Last Updated: 24 February 2009

FEDERAL MAGISTRATES COURT OF AUSTRALIA

SZMWX v MINISTER FOR IMMIGRATION & ANOR

MIGRATION – Reinstatement of matter dismissed by Registrar for non appearance – where applicant provides no substantial reason for non attendance – whether claims have reasonable prospect of success.

SZBEW v Minister for Immigration [2005] FMCA 999
NAFG v Minister for Immigration (No 2) [2003] FMCA 558
M60 v Minister for Immigration [2003] FMCA 429
NAFG v Minister for Immigration [2004] FCA 389
SZBRB v Minister for Immigration [2004] FMCA 285

Applicant:
SZMWX

First Respondent:
MINISTER FOR IMMIGRATION & CITIZENSHIP

Second Respondent:
REFUGEE REVIEW TRIBUNAL

File Number:
SYG 2830 of 2008

Judgment of:
Raphael FM

Hearing date:
5 February 2009

Date of Last Submission:
5 February 2009

Delivered at:
Sydney

Delivered on:
5 February 2009

REPRESENTATION

For the Applicant:
In person

Solicitors for the Respondent:
DLA Phillips Fox

ORDERS

(1) Application dismissed.
(2) Applicant to pay the First Respondent’s costs assessed in the sum of $1,250.00.
FEDERAL MAGISTRATES
COURT OF AUSTRALIA AT
SYDNEY

SYG 2830 of 2008

SZMWX

Applicant


And


MINISTER FOR IMMIGRATION & CITIZENSHIP

First Respondent


REFUGEE REVIEW TRIBUNAL

Second Respondent


REASONS FOR JUDGMENT

  1. There comes before me today an application to reinstate a proceeding for judicial review of a decision of the Refugee Review Tribunal made on 5 September 2008 and handed down on 30 September 2008. On 31 October 2008 the applicant filed with this court an application for review. There were three grounds of that application. The first was that a jurisdictional error had been made, the second was that procedural fairness had been denied and the third was that it was not fair to refuse the applicant's application. In accordance with the usual practice of this court there was stamped upon the application the date and time of a first directions hearing, that was 2.15pm on 20 November 2008. I questioned the applicant about the filing of this document. His answers were not entirely responsive but I believe by the end of the questioning I obtained from him an admission that it was he who came to the court to file the document and that he saw a date and time and place stamped upon it. He said that he did not speak English or read English and was therefore unaware of what the correct date and time was. He did not attend the directions hearing. The Registrar who conducted the directions hearing adjourned the matter to 4 December 2008 at 2.15p.m. with a note that the court would notify the applicant of the new date. There is on file a letter dated
    21 November 2008 addressed to the applicant at both his home address and his P.O. Box advising him of the new date from the respondent solicitors and a further letter of the same date addressed to him at his home address from the court. The applicant says that he did not look in his post box until 5 December 2008 so that he missed the second hearing.

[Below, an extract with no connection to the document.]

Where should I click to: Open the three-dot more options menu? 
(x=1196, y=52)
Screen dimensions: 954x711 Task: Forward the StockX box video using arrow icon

He gives no further explanation for his actions.
  2. It is now well settled that for a reinstatement application to be successful the applicant should do two things. First, he must provide a good reason why he did not attend the hearings as a result of which his application was dismissed, as it was here on 4 December 2008. Secondly, he must convince the court that he has, at the very least, an arguable case that the Tribunal fell into jurisdictional error in the manner in which it reached its decision; see SZBEW v Minister for Immigration [2005] FMCA 999; NAFG v Minister for Immigration (No 2) [2003] FMCA 558, M60 v Minister for Immigration [2003] FMCA 429; NAFG v Minister for Immigration [2004] FCA 389; SZBRB v Minister for Immigration [2004] FMCA 285.
  3. In regard to the first criteria I am not satisfied that the applicant has provided me with a reasonable excuse as to why he did not attend the hearings. I am quite satisfied that he either was aware or could easily have been made aware of the date of the first hearing before the Registrar. He says he speaks no English, a fact that I am prepared to accept, but obviously somebody helped him with the preparation of the application because that is partly written in English and it bears his signature. There is also an affidavit, which is completely written in English and bears his signature.
  4. This court deals with many cases of persons from the People's Republic of China, very few of whom speak any English but most of whom manage to attend the hearings. It is an applicant's responsibility to ensure that he is aware of when his matters are being heard in court and this responsibility would, to my mind, extend to his looking in his post office boxes and his own letterbox at reasonably frequent intervals so that if a letter comes from the court or the respondent's solicitors it can be drawn to his attention. The applicant has provided no mitigating circumstances for his failure to do this.
  5. Even if my views upon the applicant's conduct are unduly harsh, I would say that having considered the decision of the Refugee Review Tribunal which is based upon a credibility finding, I would be hard put to say that there was any prospect of his being successful in the substantive application. At [CB 78] the Tribunal says:
  6. The Tribunal then goes on in two detailed paragraphs to explain these inconsistencies and why it came to the finding that it did and which I have extracted. Findings on credibility are, as is well known, the responsibility of the Tribunal “par excellence”. The Tribunal is perfectly entitled on the basis of what it has heard to come to the view expressed at [CB 79]:
  7. In the circumstances I am not prepared to grant the applicant the indulgence he seeks in his application. I dismiss the application. I order that the Applicant pay the First Respondent’s costs which I assess in the sum of $1,250.00.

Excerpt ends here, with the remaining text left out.